Admittedly, the ethos of instant creation and aversion to editing, second thoughts and listening to anything but the muse that worked so, so well when classic songs were pouring out of Young faster than he could record them has turned into an acute liability as inspiration's gradually turned into perspiration. While his contemporaries have either slowed down their release schedule or eased into the irrelevance of cosy nostalgia and cashing in on past glories (which Young has toyed with in the form of the ongoing Archives and Performance Series releases, which predictably enough follow no chronological or thematical logic), Young's continued to maintain the hectic productivity of the 70s, whether or not he's anything of much value to say. Whereas it once seemed like a much better idea to issue rough, incomplete takes of vintage Crazy Horse epics "Cortez The Killer" and "Like A Hurricane" than risk overcooking the magic in search of technical precision, the half-baked nature of this year's anti-corporate greed protest The Monsanto Years - alongside 2009's underpowered Fork in the Road and 1986's ugly-sounding AOR abomination Landing on Water, one of very few Young albums with no redeeming features - just comes across lazy and uncaring, almost as if Young (whose willingness to take a stand and use his status to drag unpopular issues - Young's been a vocal opponent of the tar sands oil extraction in Alberta, Canada, as well as investing time and cash into electric car technology and, less inspiringly, banging on about digital audio quality differences only a dog could distinguish without pro equipment - to the spotlight even when it risks alienating chunks of his audience has to be applauded, loudly) is aware that songs this insubstantial wouldn't be much improved by coherent arrangements.
That said, 2010's solo electric, Daniel Lanois-produced Le Noise and especially 2012's self-indulgently sprawling but supremely spirited, long-overdue Crazy Horse reunion Psychedelic Pill prove that Young can still conjure truly compelling music, and even such profoundly uneven latter-day albums as 2003's Greendale, 2007's Chrome Dreams II (in a typically unfathomable Neil Young move, a sequel to a record that was never released) and 2014's over-egged orchestral workout Storytone contain at least one killer cut.
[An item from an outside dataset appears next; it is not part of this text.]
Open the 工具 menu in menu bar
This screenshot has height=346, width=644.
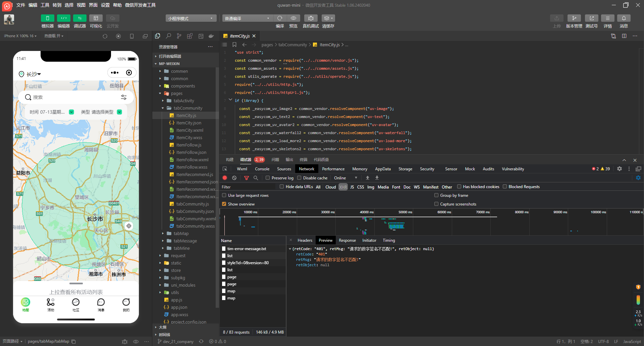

Young's lyrics have become a whole lot clunkier over the years, but 2011's autobiography Waging Heavy Peace - fittingly equal parts beguilingly insightful and frustratingly prosaic, with the follow-up Special Deluxe going a bit too heavy on the latter - showed that he can both write engagingly and be as quirky in his prose as in his musical journey. Young also remains a uniquely enduring live act, with both his voice and musicianship unaffected by advancing years: 2013's UK dates with Crazy Horse won entirely deserved rave reviews and the extensive shows during Young's recent US tour with Promise of the Real have dug into the deepest recesses of his excessive back catalogue, indicating that Young remains resolutely uninterested in coasting on the 'hits'.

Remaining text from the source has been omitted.